> Sayfa Alıntısı:
-*-*-

Gazeteleri çeşitli kriterlere göre sınıflandırabiliriz.
Boyalısı, boyasızı olur.
Solcusu, sağcısı olur.
Siyasîsi, dinîsi de olur.
Yandaşı, candaşı oldu son yıllarda.
Efkârcısı, eyyamcısı da var yıllardır.
Hatta okunanı, seyredileni de var maalesef.
Bir ayrım da bizden:
Gazeteler bir de tezgâh üstü veya tezgâh altı gazete olur.
Tezgâh üstü gazeteyi, bir kısım ham esnaf, “tezgâhımda görünsün, müşterim artsın, maliyeci kıyak geçsin” diye alır.
Tezgâh üstü gazeteyi, bir kısım ham memur, “masamda görünsün, terfide lazım olur” diye alır.
Tezgâh altı gazeteye gelince…
Tezgâh altı gazete köşelidir. Üslubu yumuşak da olsa fikirleri sert ve nettir. Hazmı bazen zordur.
Tezgâh altı gazetede yazmak da zordur.
Tezgâh altı gazete bazen korkutabilir. Taşımak, göstermek cesaret ister.
Ama gereklidir tezgâh altı gazete. Molla Kasım’dır, doğrucu Davut’tur. Baklasız ağızdır mesela…
Ya da... Ağırdır, gazete gibi okunmaz!

-*-*-

> Çıkarılan Veriler:
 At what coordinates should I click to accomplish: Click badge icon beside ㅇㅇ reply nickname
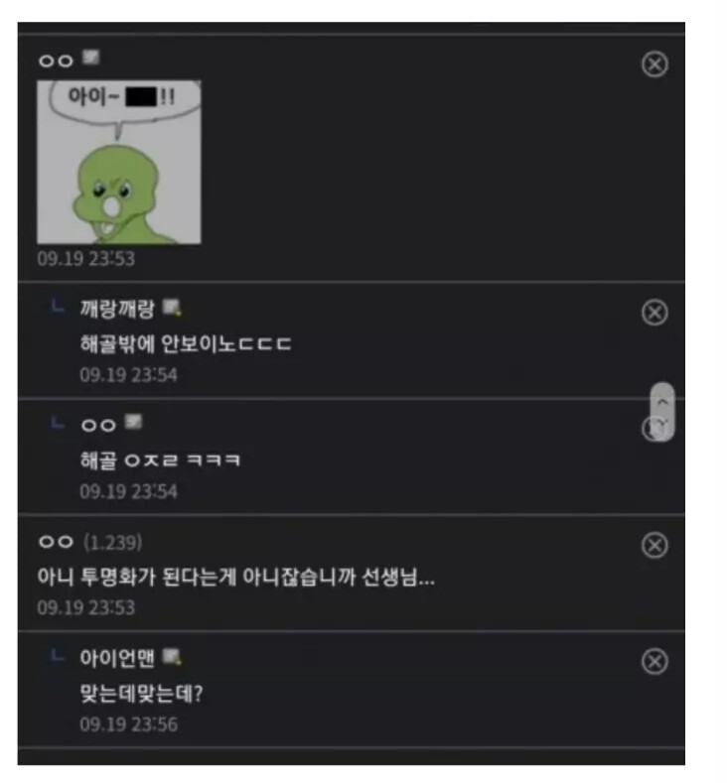point(133,422)
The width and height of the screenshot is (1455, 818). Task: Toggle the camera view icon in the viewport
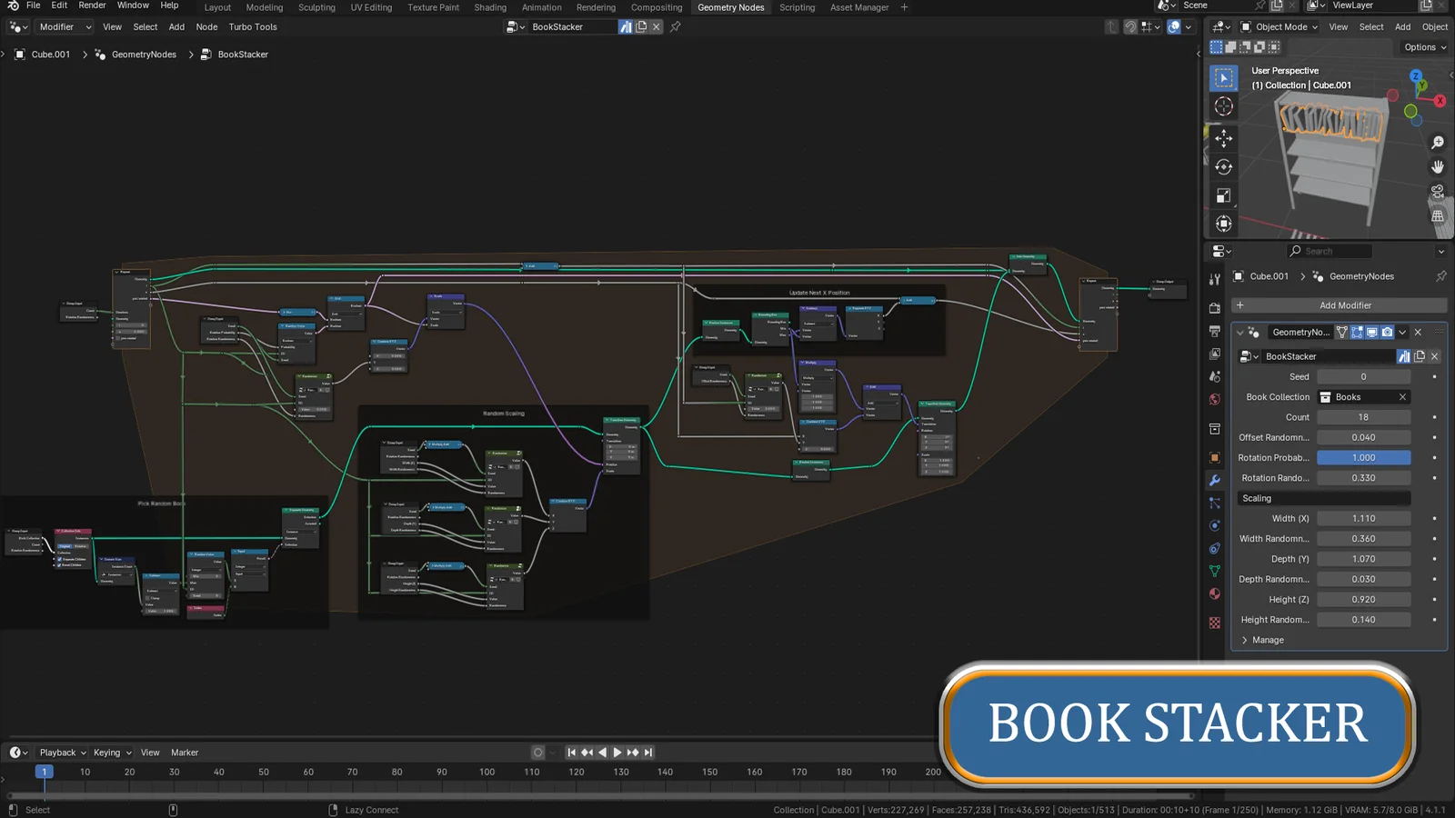[x=1437, y=192]
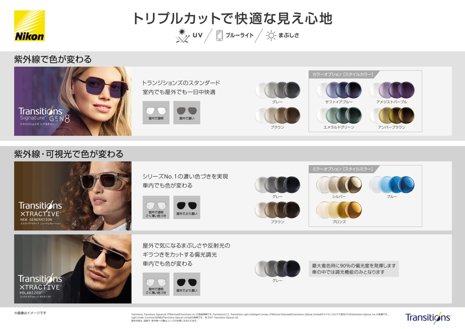Click XTRActive Polarized indoor clear glasses icon

click(x=156, y=284)
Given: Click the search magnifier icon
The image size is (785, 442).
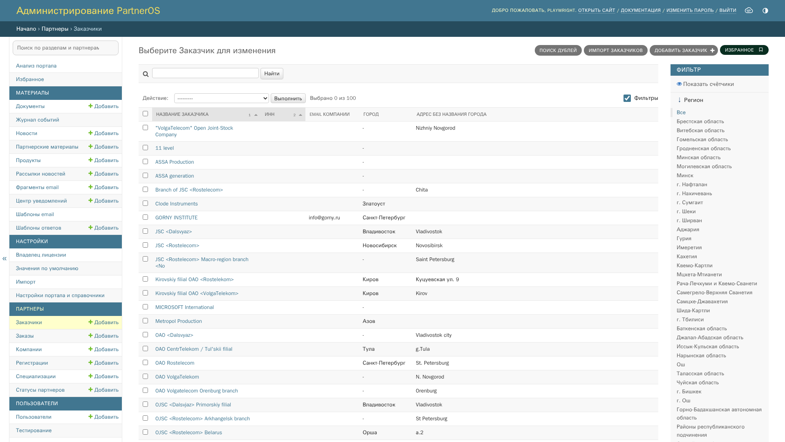Looking at the screenshot, I should pos(146,74).
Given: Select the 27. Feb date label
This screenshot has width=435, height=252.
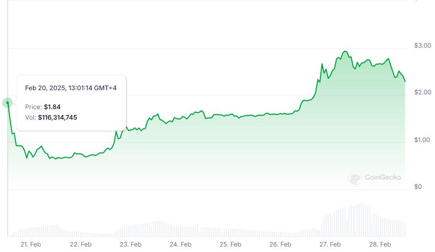Looking at the screenshot, I should [330, 244].
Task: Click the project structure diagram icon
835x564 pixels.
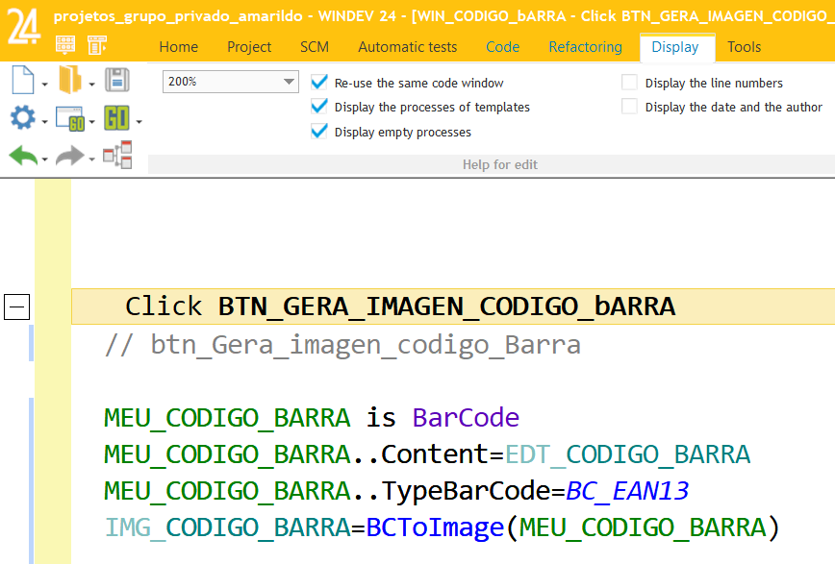Action: point(117,156)
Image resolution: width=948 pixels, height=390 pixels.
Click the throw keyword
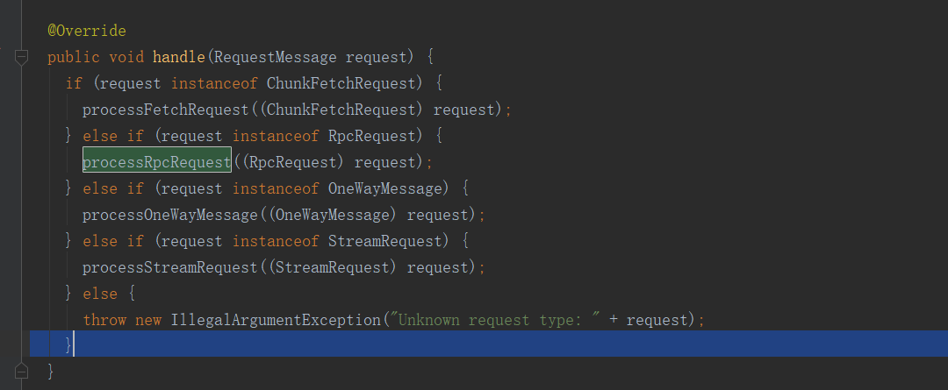(x=104, y=319)
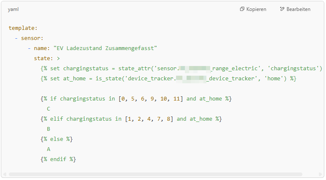The image size is (326, 180).
Task: Click the yaml language label
Action: click(13, 9)
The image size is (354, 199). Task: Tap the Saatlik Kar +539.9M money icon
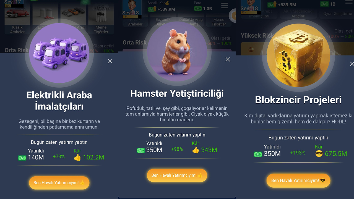click(x=152, y=9)
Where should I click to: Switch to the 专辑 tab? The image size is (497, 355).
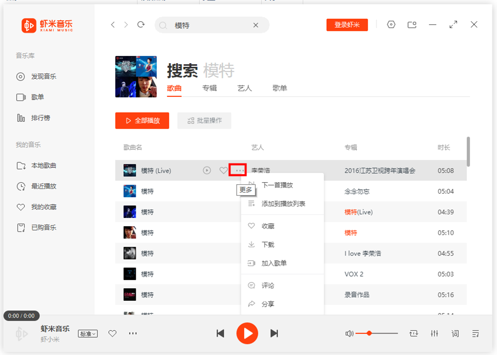pos(210,88)
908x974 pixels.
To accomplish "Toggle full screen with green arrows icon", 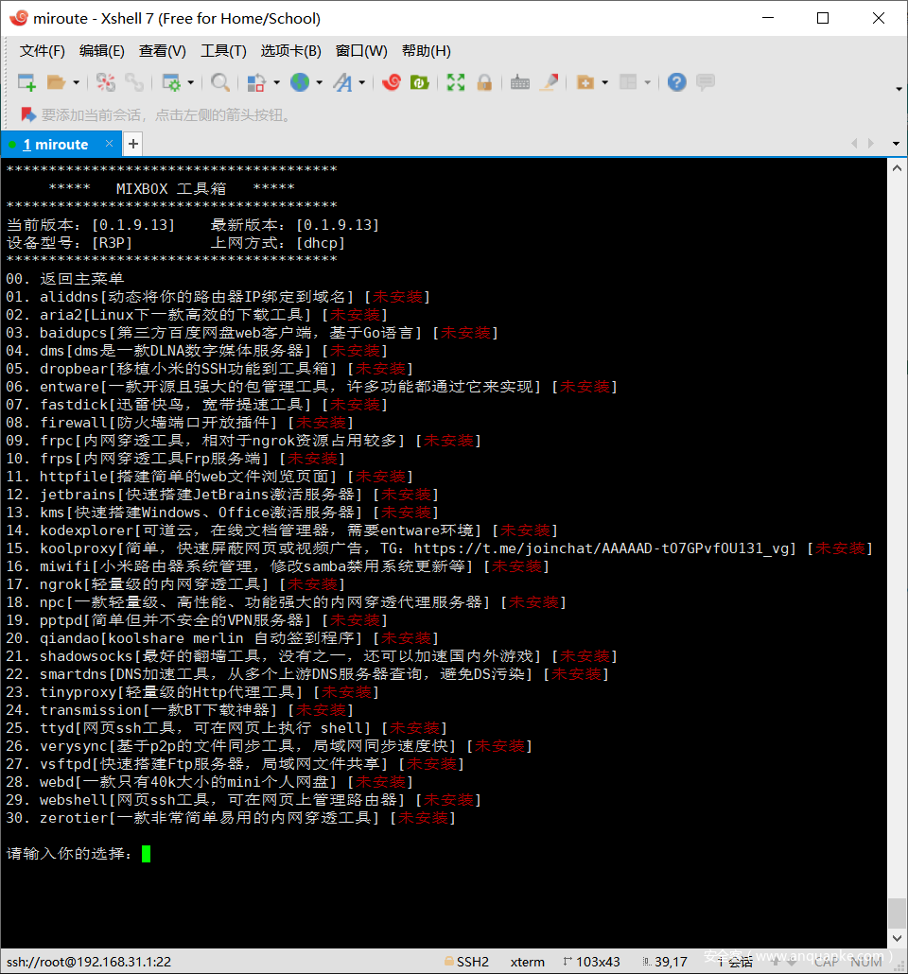I will coord(456,82).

-*-*-

> Alıştırma Gereklilikleri:
[1] Gazete türleri üzerine yazıda "Bir ayrım da" ifadesinden başlayıp aşağıya, "göstermek cesaret ister." ifadesine kadar uzanan her şeyi olduğu gibi yeniden yazın.
[2] Lütfen gazete türleri üzerine yazının devamını, gösterilen son cümleden sonra gelecek biçimde yazın.

> Sonuçlar:
[1]
Bir ayrım da bizden:
Gazeteler bir de tezgâh üstü veya tezgâh altı gazete olur.
Tezgâh üstü gazeteyi, bir kısım ham esnaf, “tezgâhımda görünsün, müşterim artsın, maliyeci kıyak geçsin” diye alır.
Tezgâh üstü gazeteyi, bir kısım ham memur, “masamda görünsün, terfide lazım olur” diye alır.
Tezgâh altı gazeteye gelince…
Tezgâh altı gazete köşelidir. Üslubu yumuşak da olsa fikirleri sert ve nettir. Hazmı bazen zordur.
Tezgâh altı gazetede yazmak da zordur.
Tezgâh altı gazete bazen korkutabilir. Taşımak, göstermek cesaret ister.

[2]
Okuyucusuna gelince,
Tezgâh altı gazeteyi alan esnaf da olsa, memur da olsa, ham değil hastır.
Öyle ya; o, bu gazeteyi cesaret eder öyle alır. Ahdeder alıcı-okuyucu kalmak için.
Tezgâhında veya masasında görünmesinden korkmaz.
Gelen giden “bunu ortalığa koymayın size zararı dokunur” dedikçe gayrete gelir.
Gazetesini daha bir yukarı çıkarmaya çalışır. Başkaları da alsın ve tezgâhına koysun ister. Ama hemen olmaz, kolay olmaz.
Gazeteler tezgâh üstü tezgâh altı ayrımı yönünden zaman zaman değişik pozisyonlara girebilir.
Bazı gazeteler her zaman tezgâh altıdır. Doludur, ağırdır.
Ama bazı gazeteler bazen tezgâh altı oluverir.
Bazı gazeteler her zaman tezgâh üstüdür. İçi boştur. Ama boşları doldurmakta ve manşetlerle topluma gaz ve yön vermekte çok mahirdir.
Bazı gazeteler bazen tezgâh üstüne çıkar görünür, vazifesini yapar, kaybolur.
Hepsi gazetedir…
Ama bazıları daha gazetta’dır. Hakikatlidir.
Siz hangisisiniz? Hangisi elinizde?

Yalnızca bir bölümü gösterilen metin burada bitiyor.